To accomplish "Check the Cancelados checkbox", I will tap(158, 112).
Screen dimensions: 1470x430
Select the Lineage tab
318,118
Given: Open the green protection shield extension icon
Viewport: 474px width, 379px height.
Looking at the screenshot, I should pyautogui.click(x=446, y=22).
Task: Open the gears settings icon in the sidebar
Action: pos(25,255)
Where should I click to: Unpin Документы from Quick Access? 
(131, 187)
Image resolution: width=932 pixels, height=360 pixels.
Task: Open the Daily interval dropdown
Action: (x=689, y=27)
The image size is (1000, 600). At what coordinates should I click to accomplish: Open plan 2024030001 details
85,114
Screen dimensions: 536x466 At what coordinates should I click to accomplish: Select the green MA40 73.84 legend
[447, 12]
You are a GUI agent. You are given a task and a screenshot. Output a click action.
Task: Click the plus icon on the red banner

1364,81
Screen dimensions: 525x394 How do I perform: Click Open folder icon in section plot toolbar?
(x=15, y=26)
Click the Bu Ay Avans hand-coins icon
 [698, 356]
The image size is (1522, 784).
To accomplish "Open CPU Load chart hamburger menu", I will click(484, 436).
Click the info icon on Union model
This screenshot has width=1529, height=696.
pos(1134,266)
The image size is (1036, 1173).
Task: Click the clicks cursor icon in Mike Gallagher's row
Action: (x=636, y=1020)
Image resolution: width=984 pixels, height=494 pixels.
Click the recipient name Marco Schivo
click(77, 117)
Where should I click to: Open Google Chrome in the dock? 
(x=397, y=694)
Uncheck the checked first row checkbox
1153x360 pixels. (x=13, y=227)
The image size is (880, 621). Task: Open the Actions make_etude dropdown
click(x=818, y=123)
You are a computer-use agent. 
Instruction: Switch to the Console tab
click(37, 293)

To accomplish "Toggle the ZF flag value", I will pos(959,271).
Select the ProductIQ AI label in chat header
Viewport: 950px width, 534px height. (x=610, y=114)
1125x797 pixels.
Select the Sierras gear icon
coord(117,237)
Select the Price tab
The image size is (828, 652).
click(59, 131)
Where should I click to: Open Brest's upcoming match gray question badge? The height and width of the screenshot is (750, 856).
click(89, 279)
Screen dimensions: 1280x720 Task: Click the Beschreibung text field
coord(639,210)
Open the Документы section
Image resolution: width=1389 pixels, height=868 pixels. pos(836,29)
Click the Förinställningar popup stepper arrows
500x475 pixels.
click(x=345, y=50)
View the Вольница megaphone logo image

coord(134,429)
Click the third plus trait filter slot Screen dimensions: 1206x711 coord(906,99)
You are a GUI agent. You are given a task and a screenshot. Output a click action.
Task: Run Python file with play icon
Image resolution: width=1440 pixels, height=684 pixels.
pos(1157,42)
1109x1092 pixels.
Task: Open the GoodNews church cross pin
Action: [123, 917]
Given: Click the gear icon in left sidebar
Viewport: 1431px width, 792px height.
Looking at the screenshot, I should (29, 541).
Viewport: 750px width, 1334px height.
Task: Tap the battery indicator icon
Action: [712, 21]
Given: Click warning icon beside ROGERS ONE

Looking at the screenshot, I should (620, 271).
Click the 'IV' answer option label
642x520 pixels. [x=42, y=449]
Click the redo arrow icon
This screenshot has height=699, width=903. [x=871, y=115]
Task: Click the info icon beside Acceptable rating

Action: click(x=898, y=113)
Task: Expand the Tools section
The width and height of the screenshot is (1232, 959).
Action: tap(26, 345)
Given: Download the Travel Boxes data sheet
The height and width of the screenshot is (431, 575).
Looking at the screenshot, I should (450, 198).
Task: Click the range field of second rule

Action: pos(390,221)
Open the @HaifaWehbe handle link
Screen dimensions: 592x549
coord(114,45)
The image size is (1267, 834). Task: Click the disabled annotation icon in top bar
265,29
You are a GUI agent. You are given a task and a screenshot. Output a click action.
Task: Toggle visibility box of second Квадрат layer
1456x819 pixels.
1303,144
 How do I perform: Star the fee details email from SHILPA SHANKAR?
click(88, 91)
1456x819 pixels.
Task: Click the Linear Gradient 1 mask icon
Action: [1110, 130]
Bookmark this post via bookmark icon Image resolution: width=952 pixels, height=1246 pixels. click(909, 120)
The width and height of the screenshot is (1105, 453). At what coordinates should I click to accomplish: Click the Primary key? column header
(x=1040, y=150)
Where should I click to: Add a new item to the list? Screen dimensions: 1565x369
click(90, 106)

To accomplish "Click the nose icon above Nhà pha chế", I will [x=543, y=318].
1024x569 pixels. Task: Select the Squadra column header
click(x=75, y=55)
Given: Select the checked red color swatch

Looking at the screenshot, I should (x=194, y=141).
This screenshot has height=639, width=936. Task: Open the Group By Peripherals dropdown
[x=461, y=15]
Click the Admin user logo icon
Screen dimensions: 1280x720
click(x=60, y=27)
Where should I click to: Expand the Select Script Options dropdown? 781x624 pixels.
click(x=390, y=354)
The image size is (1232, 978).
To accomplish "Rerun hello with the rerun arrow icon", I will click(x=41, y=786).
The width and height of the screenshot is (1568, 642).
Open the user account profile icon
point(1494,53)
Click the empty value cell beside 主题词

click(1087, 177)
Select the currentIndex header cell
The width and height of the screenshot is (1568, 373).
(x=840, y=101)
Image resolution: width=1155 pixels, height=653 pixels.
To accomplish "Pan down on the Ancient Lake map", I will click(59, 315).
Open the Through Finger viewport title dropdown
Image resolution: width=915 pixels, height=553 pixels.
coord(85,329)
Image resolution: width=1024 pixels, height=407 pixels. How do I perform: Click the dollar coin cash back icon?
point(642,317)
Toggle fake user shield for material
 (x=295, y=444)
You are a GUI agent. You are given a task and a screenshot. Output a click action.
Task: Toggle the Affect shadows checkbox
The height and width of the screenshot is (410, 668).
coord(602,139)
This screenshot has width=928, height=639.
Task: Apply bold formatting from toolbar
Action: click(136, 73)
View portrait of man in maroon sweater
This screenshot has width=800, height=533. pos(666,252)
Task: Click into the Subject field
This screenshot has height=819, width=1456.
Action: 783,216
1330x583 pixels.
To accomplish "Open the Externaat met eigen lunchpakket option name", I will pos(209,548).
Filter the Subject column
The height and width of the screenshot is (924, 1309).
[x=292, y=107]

——

*Task to carry out*. Please find each line in the records above that holds the word "with", and copy it.

*Expected answer*.
Task: Run Python file with play icon
To accomplish "Rerun hello with the rerun arrow icon", I will click(x=41, y=786).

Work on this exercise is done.